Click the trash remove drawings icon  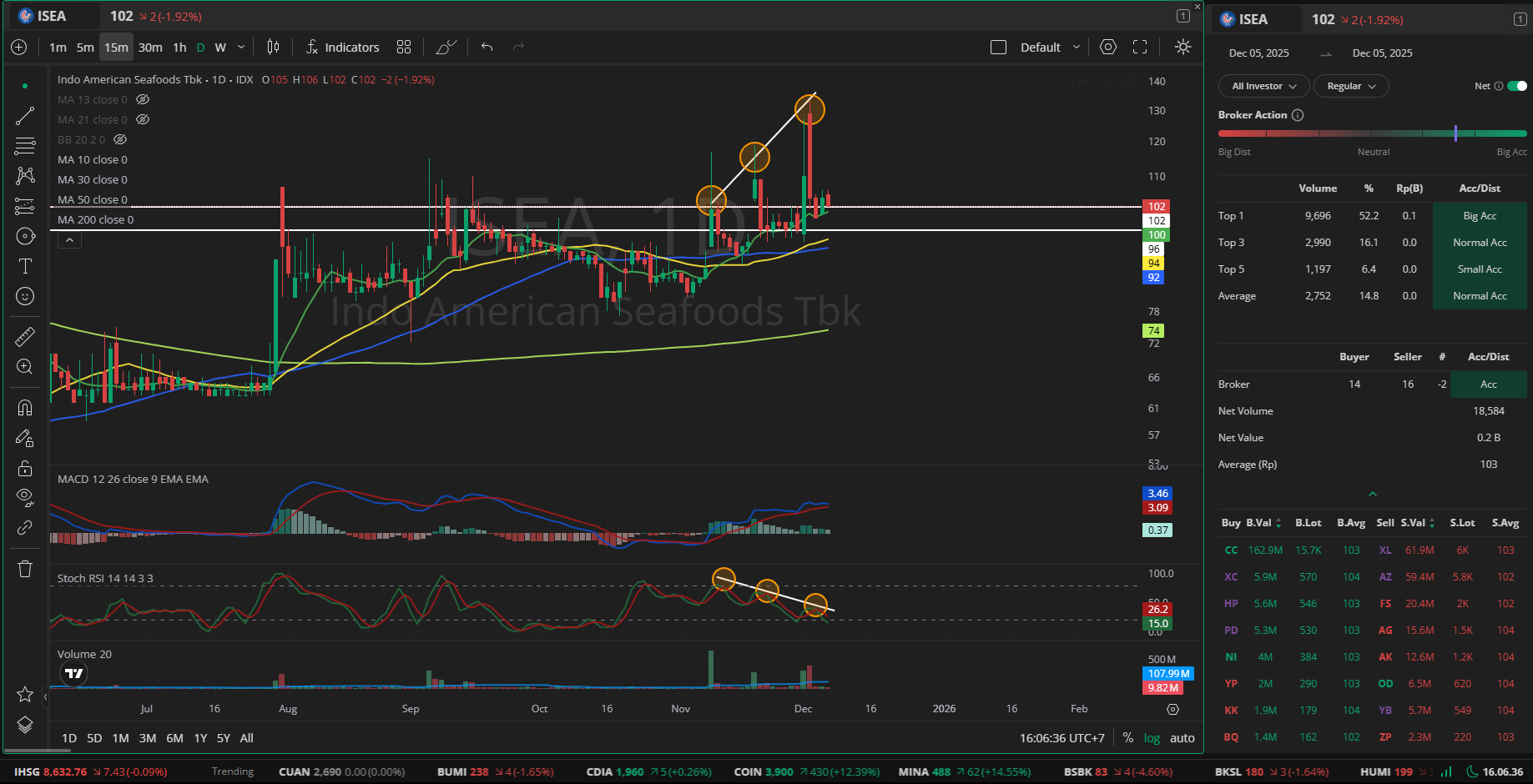25,569
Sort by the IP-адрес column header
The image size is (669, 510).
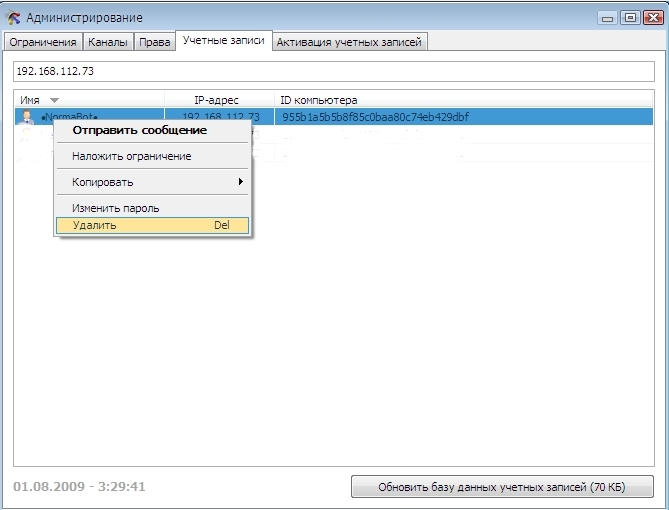click(x=216, y=100)
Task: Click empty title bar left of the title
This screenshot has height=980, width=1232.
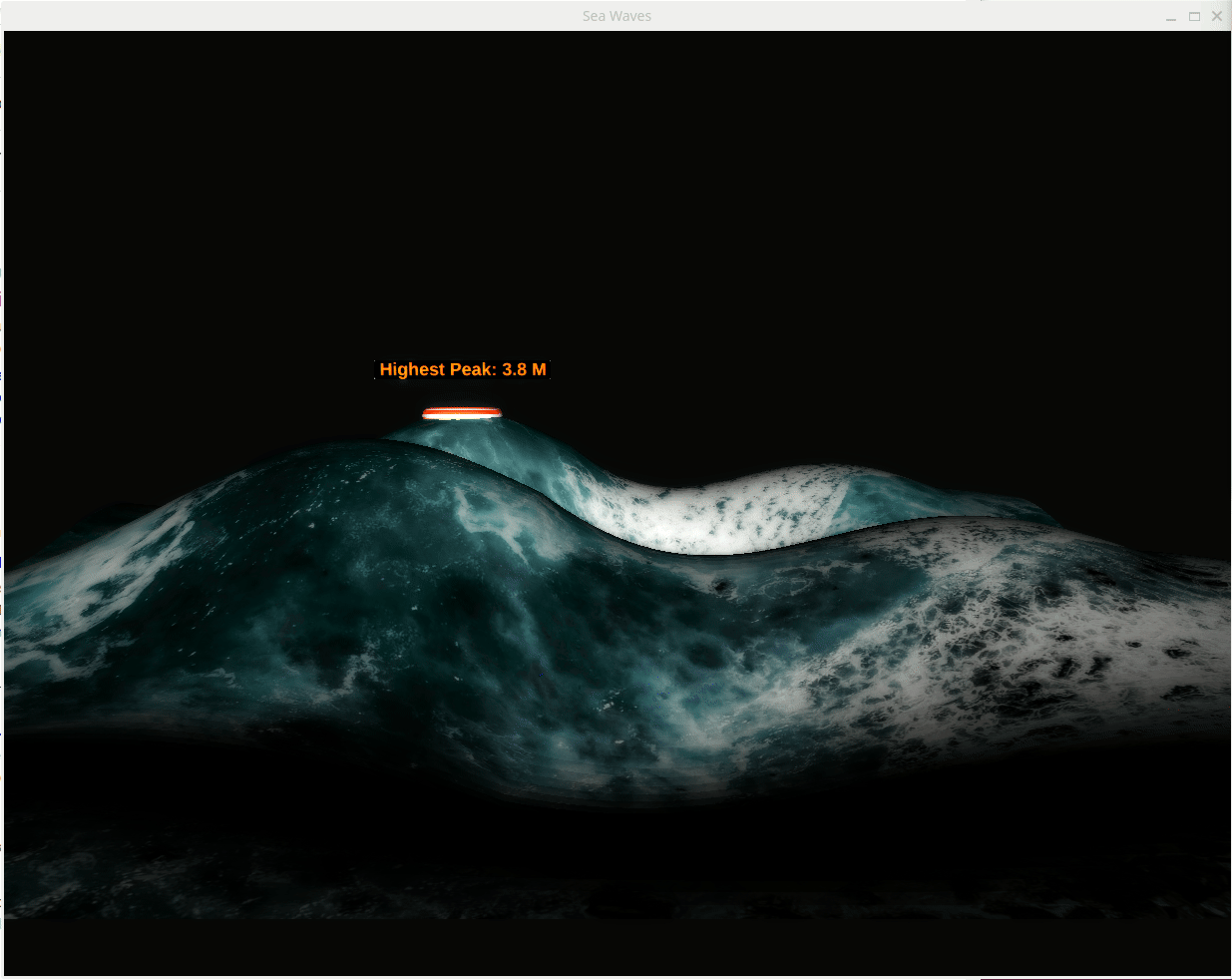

───

Work required: Beginning with the line that contains "The image size is (669, 510).", output each line of the material above through the last one exactly as it stands. Do not include the pictures.

Output of the exercise:
The image size is (669, 510).
click(x=216, y=100)
Task: Click empty title bar left of the title
This screenshot has height=980, width=1232.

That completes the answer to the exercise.